Copy the lines of the material below word for word, from the line that contains "has height=228, width=362." to the line that contains "click(519, 609)", including both of those lines.

(Click-target data)
## BEGIN

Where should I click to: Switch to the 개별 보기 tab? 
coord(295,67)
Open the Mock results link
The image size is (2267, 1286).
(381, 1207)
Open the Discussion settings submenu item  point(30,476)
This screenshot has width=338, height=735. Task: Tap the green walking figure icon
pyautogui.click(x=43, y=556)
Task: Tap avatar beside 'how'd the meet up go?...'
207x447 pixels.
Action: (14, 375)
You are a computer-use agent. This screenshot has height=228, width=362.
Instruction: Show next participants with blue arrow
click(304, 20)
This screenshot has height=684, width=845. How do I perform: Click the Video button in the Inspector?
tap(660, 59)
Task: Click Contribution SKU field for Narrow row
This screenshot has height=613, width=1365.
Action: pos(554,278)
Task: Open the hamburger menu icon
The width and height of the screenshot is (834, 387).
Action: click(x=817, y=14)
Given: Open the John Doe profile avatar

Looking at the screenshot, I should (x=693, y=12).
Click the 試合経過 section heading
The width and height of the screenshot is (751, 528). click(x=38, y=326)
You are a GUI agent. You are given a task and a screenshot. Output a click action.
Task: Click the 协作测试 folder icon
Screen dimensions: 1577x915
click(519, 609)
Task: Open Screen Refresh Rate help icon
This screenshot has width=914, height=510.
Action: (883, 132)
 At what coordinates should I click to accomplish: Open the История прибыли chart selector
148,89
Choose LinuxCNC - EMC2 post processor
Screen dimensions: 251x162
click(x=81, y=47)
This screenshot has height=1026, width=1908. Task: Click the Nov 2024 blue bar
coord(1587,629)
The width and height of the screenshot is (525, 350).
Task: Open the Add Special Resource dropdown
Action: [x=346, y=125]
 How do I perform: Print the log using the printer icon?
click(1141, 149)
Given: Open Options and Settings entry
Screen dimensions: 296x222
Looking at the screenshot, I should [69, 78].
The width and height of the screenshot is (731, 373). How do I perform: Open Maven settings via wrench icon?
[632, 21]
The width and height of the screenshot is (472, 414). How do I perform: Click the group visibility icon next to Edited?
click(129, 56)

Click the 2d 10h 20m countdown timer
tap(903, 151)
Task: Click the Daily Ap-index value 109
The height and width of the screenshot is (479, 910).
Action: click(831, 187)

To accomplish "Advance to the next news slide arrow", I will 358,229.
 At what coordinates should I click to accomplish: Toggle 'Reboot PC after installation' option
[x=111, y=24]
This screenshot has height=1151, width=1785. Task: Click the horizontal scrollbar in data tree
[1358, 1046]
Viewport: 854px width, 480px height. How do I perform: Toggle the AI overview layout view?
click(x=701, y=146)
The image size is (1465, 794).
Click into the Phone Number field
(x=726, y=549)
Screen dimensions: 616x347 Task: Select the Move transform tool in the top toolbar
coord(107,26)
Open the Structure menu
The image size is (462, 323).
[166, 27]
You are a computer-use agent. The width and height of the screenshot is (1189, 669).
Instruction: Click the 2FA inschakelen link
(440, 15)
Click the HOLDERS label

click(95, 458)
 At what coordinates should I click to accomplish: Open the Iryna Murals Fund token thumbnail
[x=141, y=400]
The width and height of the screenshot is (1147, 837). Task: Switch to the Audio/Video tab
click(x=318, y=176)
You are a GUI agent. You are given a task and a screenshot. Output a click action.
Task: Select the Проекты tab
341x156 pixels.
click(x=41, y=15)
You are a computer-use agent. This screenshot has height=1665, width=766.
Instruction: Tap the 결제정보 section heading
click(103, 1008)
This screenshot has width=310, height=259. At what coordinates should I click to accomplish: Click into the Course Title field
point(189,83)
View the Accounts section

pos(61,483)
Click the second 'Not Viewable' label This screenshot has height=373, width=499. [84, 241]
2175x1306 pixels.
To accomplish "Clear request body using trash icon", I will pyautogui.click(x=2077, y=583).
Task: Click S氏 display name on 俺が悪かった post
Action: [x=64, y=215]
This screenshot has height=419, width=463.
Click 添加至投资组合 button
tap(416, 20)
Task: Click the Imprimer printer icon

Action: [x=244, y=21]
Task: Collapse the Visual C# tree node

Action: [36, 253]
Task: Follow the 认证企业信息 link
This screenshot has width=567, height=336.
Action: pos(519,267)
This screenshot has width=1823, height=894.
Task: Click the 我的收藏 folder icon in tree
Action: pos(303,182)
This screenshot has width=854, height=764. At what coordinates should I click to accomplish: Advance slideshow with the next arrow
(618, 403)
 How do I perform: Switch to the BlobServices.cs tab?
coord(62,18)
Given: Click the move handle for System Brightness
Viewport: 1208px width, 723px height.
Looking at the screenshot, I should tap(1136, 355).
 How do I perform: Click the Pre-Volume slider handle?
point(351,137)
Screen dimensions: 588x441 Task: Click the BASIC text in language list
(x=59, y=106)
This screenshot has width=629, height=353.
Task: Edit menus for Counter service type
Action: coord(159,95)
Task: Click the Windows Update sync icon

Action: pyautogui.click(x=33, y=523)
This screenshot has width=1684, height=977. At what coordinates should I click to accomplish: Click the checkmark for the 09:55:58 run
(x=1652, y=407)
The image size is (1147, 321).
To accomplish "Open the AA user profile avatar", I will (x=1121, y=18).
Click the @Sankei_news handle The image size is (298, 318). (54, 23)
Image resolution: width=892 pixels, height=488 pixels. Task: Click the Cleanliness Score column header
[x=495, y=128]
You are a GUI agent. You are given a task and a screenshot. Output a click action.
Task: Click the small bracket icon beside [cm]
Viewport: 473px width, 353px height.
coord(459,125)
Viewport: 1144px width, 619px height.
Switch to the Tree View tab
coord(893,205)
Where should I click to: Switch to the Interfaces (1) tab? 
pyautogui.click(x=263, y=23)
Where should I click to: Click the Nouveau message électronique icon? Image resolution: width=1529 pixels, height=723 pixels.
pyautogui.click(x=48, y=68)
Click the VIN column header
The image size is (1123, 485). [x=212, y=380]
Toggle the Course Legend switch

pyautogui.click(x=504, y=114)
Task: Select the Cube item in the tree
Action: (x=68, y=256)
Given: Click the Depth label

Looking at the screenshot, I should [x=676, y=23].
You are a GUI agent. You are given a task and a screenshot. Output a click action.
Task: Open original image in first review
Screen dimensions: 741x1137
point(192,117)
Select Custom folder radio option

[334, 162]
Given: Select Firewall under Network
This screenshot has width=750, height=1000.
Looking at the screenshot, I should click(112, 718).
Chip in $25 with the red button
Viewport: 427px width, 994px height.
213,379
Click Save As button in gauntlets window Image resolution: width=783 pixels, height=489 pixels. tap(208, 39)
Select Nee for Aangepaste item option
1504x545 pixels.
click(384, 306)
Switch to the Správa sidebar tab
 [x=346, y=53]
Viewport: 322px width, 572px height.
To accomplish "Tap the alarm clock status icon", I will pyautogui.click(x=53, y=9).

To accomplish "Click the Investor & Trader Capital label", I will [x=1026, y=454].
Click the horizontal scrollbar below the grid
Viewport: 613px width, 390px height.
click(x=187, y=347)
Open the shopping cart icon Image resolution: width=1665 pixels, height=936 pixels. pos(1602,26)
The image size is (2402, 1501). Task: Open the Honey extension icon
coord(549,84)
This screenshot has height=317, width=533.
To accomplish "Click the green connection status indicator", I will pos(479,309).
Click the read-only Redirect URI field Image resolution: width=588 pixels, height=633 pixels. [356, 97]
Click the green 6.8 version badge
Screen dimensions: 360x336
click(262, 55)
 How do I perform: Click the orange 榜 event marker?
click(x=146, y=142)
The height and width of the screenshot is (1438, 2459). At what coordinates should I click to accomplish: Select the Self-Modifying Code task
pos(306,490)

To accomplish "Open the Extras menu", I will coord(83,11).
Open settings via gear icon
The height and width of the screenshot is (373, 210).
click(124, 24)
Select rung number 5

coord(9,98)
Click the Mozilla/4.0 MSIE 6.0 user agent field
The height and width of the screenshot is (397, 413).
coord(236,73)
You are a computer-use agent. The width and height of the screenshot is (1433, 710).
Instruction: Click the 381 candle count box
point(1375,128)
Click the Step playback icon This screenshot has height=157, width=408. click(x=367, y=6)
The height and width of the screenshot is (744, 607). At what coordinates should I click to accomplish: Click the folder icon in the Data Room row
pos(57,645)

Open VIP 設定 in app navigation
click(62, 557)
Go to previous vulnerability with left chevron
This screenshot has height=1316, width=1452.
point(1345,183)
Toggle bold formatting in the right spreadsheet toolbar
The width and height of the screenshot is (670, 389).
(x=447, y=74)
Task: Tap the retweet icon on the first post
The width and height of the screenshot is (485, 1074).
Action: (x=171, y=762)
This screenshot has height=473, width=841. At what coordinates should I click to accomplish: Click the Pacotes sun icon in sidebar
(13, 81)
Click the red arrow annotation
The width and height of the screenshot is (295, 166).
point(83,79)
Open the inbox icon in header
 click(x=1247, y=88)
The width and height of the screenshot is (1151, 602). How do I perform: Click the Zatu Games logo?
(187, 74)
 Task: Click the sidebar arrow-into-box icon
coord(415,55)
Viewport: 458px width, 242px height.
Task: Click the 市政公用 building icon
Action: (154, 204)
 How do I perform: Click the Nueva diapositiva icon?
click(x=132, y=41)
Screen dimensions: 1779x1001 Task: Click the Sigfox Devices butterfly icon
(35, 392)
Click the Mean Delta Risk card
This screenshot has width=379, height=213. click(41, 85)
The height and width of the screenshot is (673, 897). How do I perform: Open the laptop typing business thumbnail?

## END

__ANSWER FOR THE TASK__.
You are a computer-use agent. This screenshot has height=228, width=362.
Instruction: Show next participants with blue arrow
click(304, 20)
This screenshot has height=684, width=845. How do I perform: Click the Video button in the Inspector?
tap(660, 59)
Task: Click Contribution SKU field for Narrow row
This screenshot has height=613, width=1365.
Action: pos(554,278)
Task: Open the hamburger menu icon
The width and height of the screenshot is (834, 387).
Action: click(x=817, y=14)
Given: Open the John Doe profile avatar

Looking at the screenshot, I should (x=693, y=12).
Click the 試合経過 section heading
The width and height of the screenshot is (751, 528). click(x=38, y=326)
You are a GUI agent. You are given a task and a screenshot. Output a click action.
Task: Click the 协作测试 folder icon
Screen dimensions: 1577x915
click(519, 609)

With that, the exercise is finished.